Re: POC PATCH: copy from ... exceptions to: (was Re: VLDB Features)

From: Alena Rybakina <lena(dot)ribackina(at)yandex(dot)ru>
To: jian he <jian(dot)universality(at)gmail(dot)com>
Cc: Damir Belyalov <dam(dot)bel07(at)gmail(dot)com>, zhihuifan1213(at)163(dot)com, Tom Lane <tgl(at)sss(dot)pgh(dot)pa(dot)us>, Daniel Gustafsson <daniel(at)yesql(dot)se>, torikoshia <torikoshia(at)oss(dot)nttdata(dot)com>, PostgreSQL Hackers <pgsql-hackers(at)postgresql(dot)org>, Andres Freund <andres(at)anarazel(dot)de>, anisimow(dot)d(at)gmail(dot)com, HukuToc(at)gmail(dot)com, pgsql-hackers(at)lists(dot)postgresql(dot)org, Andrei Lepikhov <a(dot)lepikhov(at)postgrespro(dot)ru>
Subject: Re: POC PATCH: copy from ... exceptions to: (was Re: VLDB Features)
Date: 2023-12-11 14:05:33
Message-ID: f03bc3de-9769-4106-80cf-158c5f184a1e@yandex.ru
Views: Raw Message | Whole Thread | Download mbox | Resend email
Thread:
Lists: pgsql-hackers

Hi! Thank you for your work. Your patch looks better!

On 10.12.2023 13:32, jian he wrote:
> On Fri, Dec 8, 2023 at 3:09 PM Alena Rybakina<lena(dot)ribackina(at)yandex(dot)ru> wrote:
>> Thank you for your work. Unfortunately, your code contained errors during the make installation:
>>
>> 'SAVEPOINT' after 'SAVE_ERROR' in unreserved_keyword list is misplaced
>> 'SAVEPOINT' after 'SAVE_ERROR' in bare_label_keyword list is misplaced
>> make[2]: *** [../../../src/Makefile.global:783: gram.c] Error 1
>> make[1]: *** [Makefile:131: parser/gram.h] Error 2
>> make[1]: *** Waiting for unfinished jobs....
>> make: *** [src/Makefile.global:383: submake-generated-headers] Error 2
>>
>> I have ubuntu 22.04 operation system.
>>
>> On 06.12.2023 13:47, jian he wrote:
>>
>> On Tue, Dec 5, 2023 at 6:07 PM Alena Rybakina<lena(dot)ribackina(at)yandex(dot)ru> wrote:
>>
>> Hi!
>>
>> Thank you for your contribution to this thread.
>>
>>
>> I reviewed it and have a few questions.
>>
>> 1. I have seen that you delete a table before creating it, to which you want to add errors due to a failed "copy from" operation. I think this is wrong because this table can save useful data for the user.
>> At a minimum, we should warn the user about this, but I think we can just add some number at the end of the name, such as name_table1, name_table_2.
>>
>> Sorry. I don't understand this part.
>> Currently, if the error table name already exists, then the copy will
>> fail, an error will be reported.
>> I try to first create a table, if no error then the error table will be dropped.
>>
>> To be honest, first of all, I misunderstood this part of the code. Now I see that it works the way you mentioned.
>>
>> However, I didn't see if you dealt with cases where we already had a table with the same name as the table error.
>> I mean, when is he trying to create for the first time, or will we never be able to face such a problem?
>>
>> Can you demo the expected behavior?
>>
>> Unfortunately, I was unable to launch it due to a build issue.
>>
> Hopefully attached will work.
======
> [Work instructions]:
a – Using the email, answer these questions:
(i) Which operating system does Alena Rybakina say she has?
(ii) What date and time are given for the email?
(iii) According to jian he, what currently happens if the error table name already exists?
b – List every earlier message quoted in the email, giving the date and the sender for each.
c – Return the portion of the email from "Date: 2023-12-11 14:05:33" up to and including "patch looks better!".
The rows after this point are unrelated to the email.

> [Raw records]:
======
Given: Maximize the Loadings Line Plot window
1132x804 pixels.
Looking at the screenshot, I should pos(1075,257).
======
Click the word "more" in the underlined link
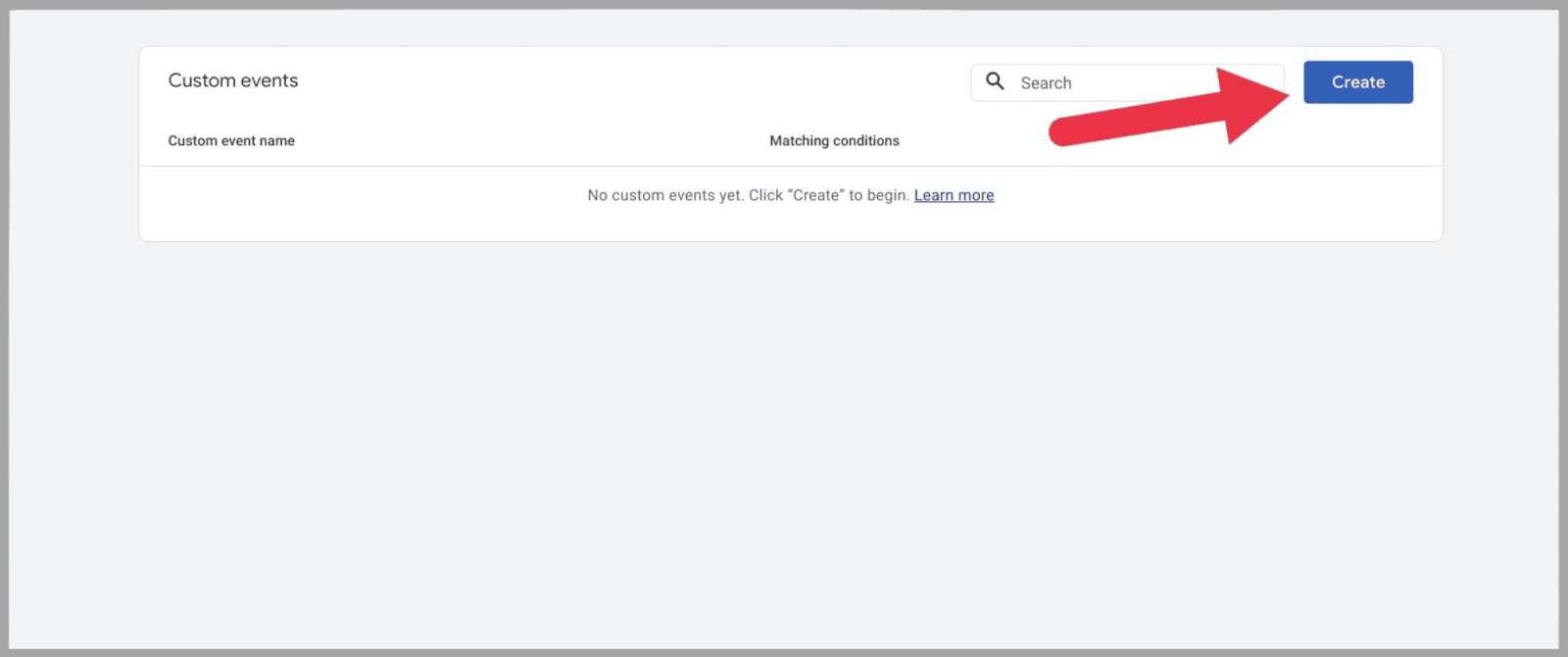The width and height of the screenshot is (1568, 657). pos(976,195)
======
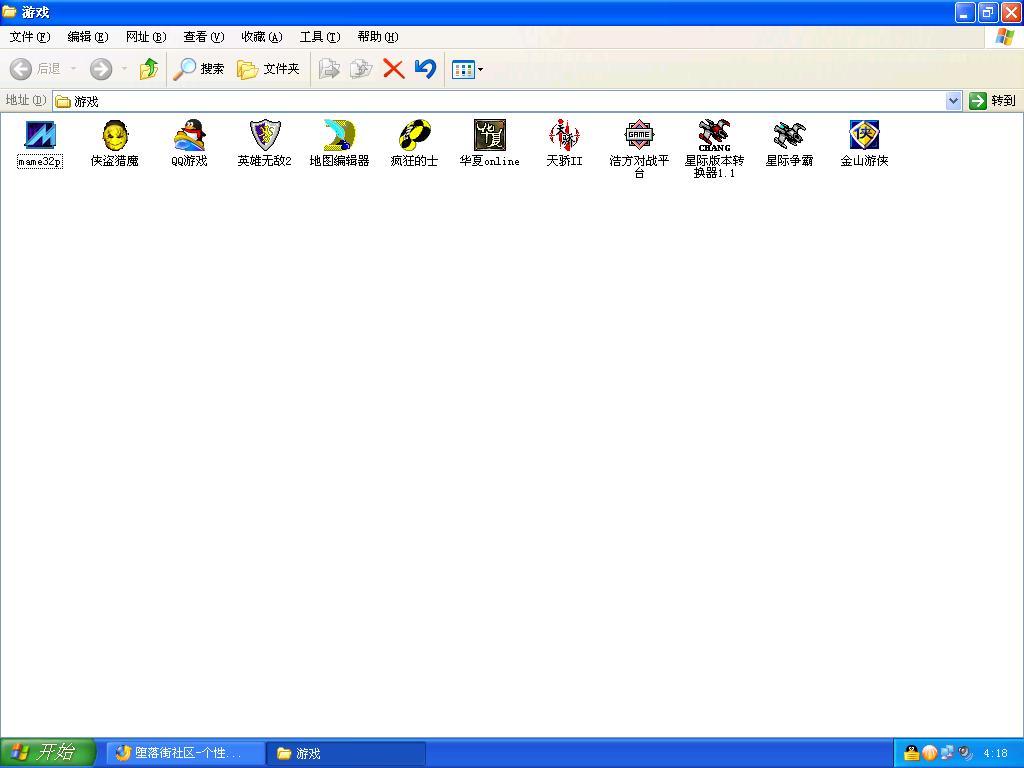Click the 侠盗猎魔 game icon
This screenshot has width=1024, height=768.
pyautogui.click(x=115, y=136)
======
> [Task solutions]:
a –
(i) Ubuntu 22.04
(ii) 2023-12-11 14:05:33
(iii) The copy will fail, and an error will be reported.

b –
- 10.12.2023, 13:32: jian he
- Fri, Dec 8, 2023, 3:09 PM: Alena Rybakina
- 06.12.2023, 13:47: jian he
- Tue, Dec 5, 2023, 6:07 PM: Alena Rybakina

c –
Date: 2023-12-11 14:05:33
Message-ID: f03bc3de-9769-4106-80cf-158c5f184a1e@yandex.ru
Views: Raw Message | Whole Thread | Download mbox | Resend email
Thread:
Lists: pgsql-hackers

Hi! Thank you for your work. Your patch looks better!